PGOPTIONS='-c maintenance_work_mem=2GB -c max_parallel_maintenance_workers=4' \
  pg_restore \
    --dbname=atomicassets \
    --no-owner --no-acl \
    --jobs="$(nproc)" \
    "${ART%.tar}"              # the unpacked <database>.dir directory

Notes:

  • --jobs parallelises both the data load and the index builds. The atomicmarket seller / buyer indexes are btree (since 1.7.17), so they build in parallel; on a dump predating 1.7.17 those were hash indexes that build single-threaded and dominate restore time.
  • maintenance_work_mem is the single biggest lever for index build speed. The default (64 MB) is far too low for these tables; 1 to 2 GB is reasonable on a host with several GB of RAM.
  • After the restore, run pnpm db:migrate:up once to apply any schema migrations newer than the dump, then start the filler. It resumes from the last block in the dump and catches up to the chain head.

Troubleshooting

Error: Cannot find module '.../build/bin/filler.js'. The project has not been compiled. Run pnpm build (which emits ./build), then retry pnpm start:filler. ./build is intentionally not committed.

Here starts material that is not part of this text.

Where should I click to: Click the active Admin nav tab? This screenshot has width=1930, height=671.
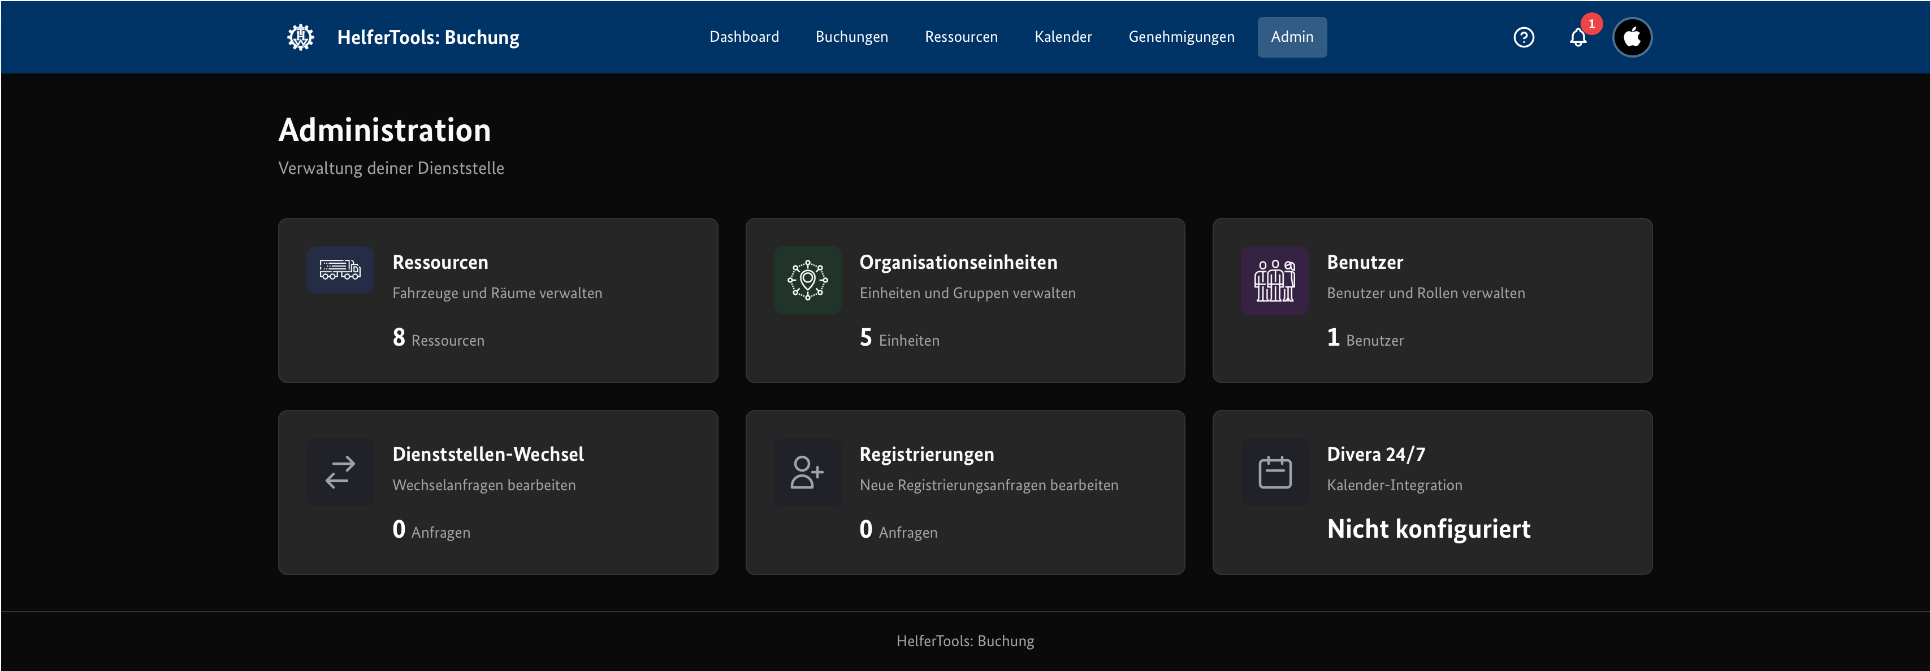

The server exits immediately on startup. The schema has not been initialised. Run pnpm db:schema:init against the database in connections.config.json before starting the server, and make sure the database itself exists (createdb).

cp: config/*.example.json: No such file or directory. Run the copy commands from the repository root; the example files live in config/.

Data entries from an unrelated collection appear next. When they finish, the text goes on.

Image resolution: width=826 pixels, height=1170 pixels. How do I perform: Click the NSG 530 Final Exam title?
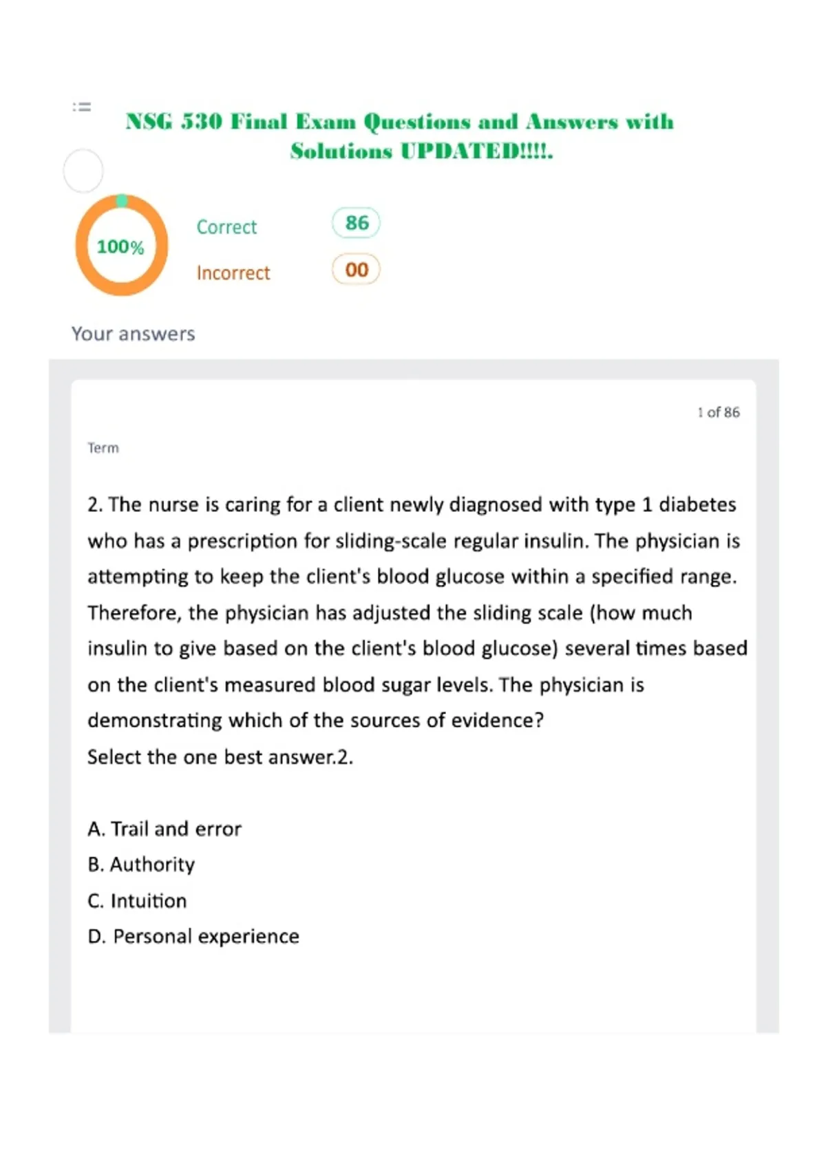pos(399,122)
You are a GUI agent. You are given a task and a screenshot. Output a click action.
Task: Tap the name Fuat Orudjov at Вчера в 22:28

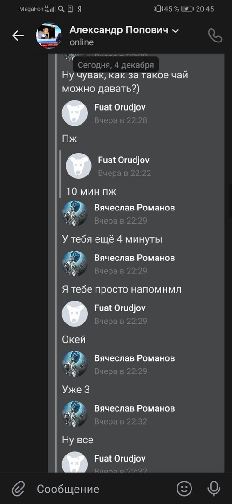(120, 107)
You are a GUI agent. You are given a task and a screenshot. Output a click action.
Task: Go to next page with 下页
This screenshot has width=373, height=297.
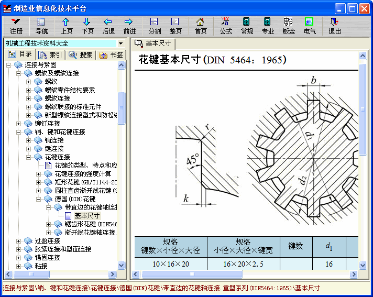[87, 26]
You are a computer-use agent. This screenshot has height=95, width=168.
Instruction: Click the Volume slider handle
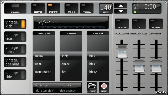coord(122,52)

Index creation runs for hours during a dump restore. See Restore from a published dump. Restore with --jobs and a raised maintenance_work_mem, and use a dump from 1.7.17 or later (btree seller/buyer indexes).

Development

pnpm build         # compile TypeScript to ./build
pnpm check-types   # type-only check (no emit)
pnpm test          # run the unit test suite (mocha)
pnpm lint          # ESLint
pnpm dev:server    # rebuild + run server with --trace-warnings
pnpm dev:filler    # rebuild + run filler with --trace-warnings

Integration tests require a running Postgres and the connection config:

pnpm test:e2e:ci

Releases

This project uses semantic versioning. Tagged releases are published to GitHub Releases and the corresponding container image tags are pushed to GHCR.

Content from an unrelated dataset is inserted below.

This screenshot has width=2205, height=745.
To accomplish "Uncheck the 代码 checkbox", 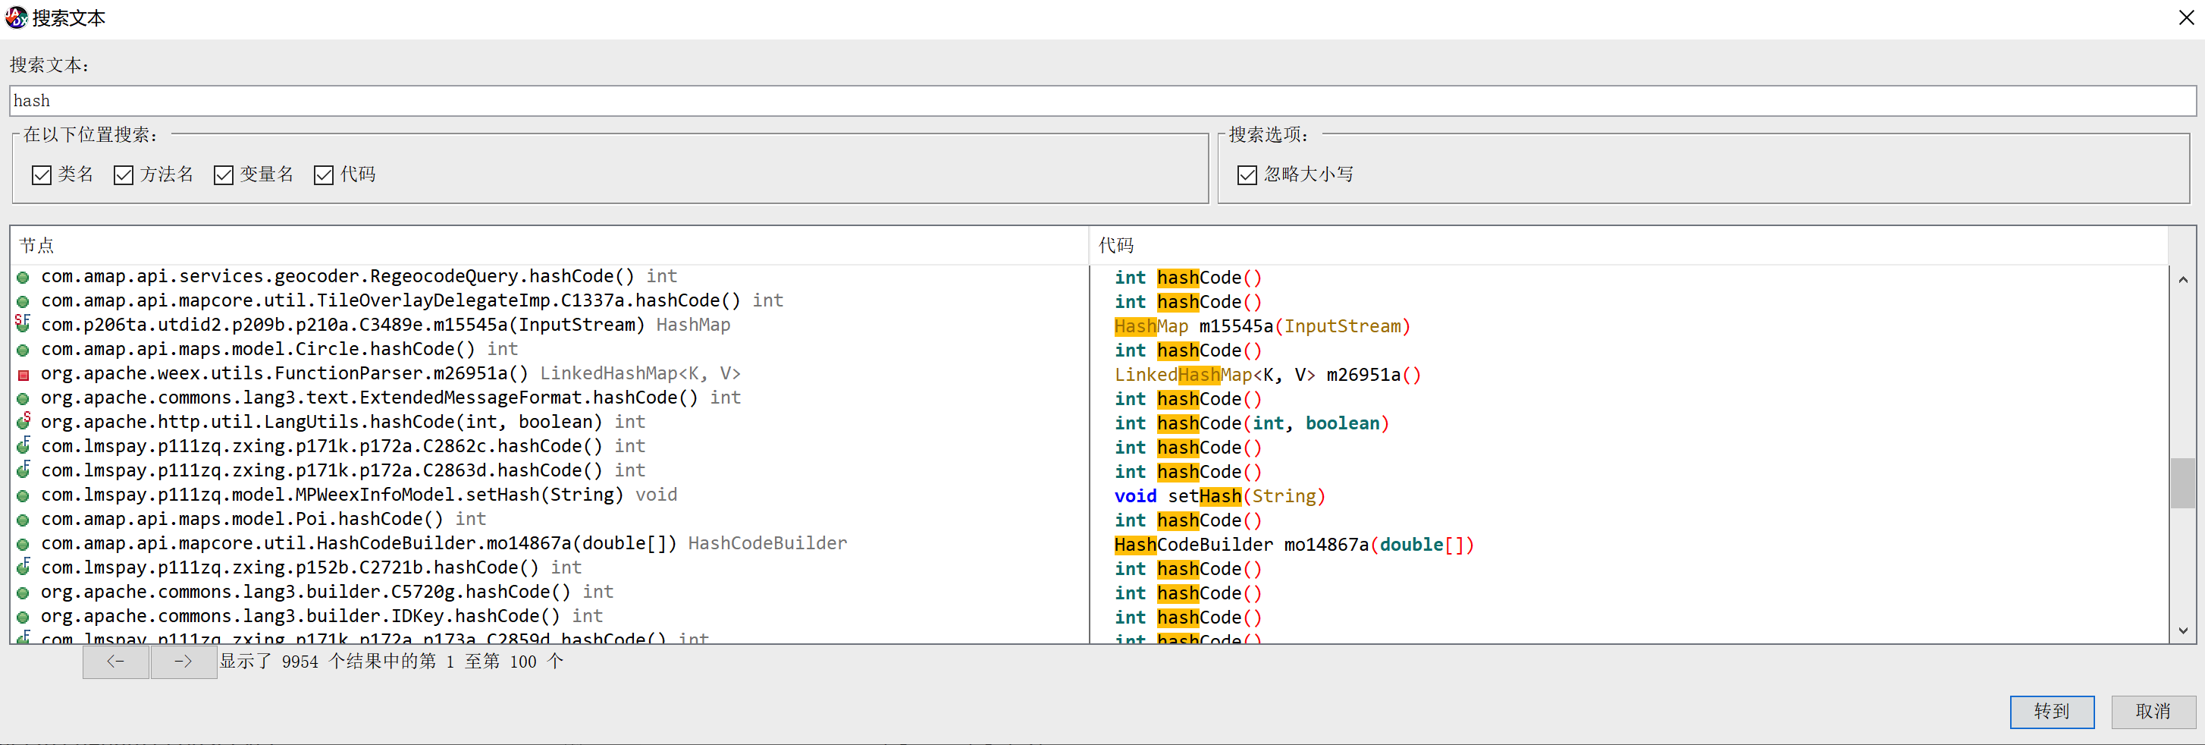I will tap(324, 174).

The codebase carries the full release history from the upstream pinknetworkx/eosio-contract-api project (v1.0.0-rc1 through v1.3.21) plus all subsequent work done while it lived inside the atomichub monorepo.

Contributing

Issues and pull requests are welcome. See CONTRIBUTING.md for development setup, commit conventions, and the PR review process. Security reports go through SECURITY.md.

License

MIT. See LICENSE and NOTICE.

Acknowledgments

  • Pink Network and Spielworks Markets GmbH built the original eosio-contract-api and the AtomicAssets / AtomicMarket / AtomicTools contract suites that this service indexes.
  • The AtomicHub team and FACINGS for carrying the codebase forward and running it at scale across multiple Antelope chains.
  • Everyone who has filed issues, opened PRs, and run nodes against this indexer.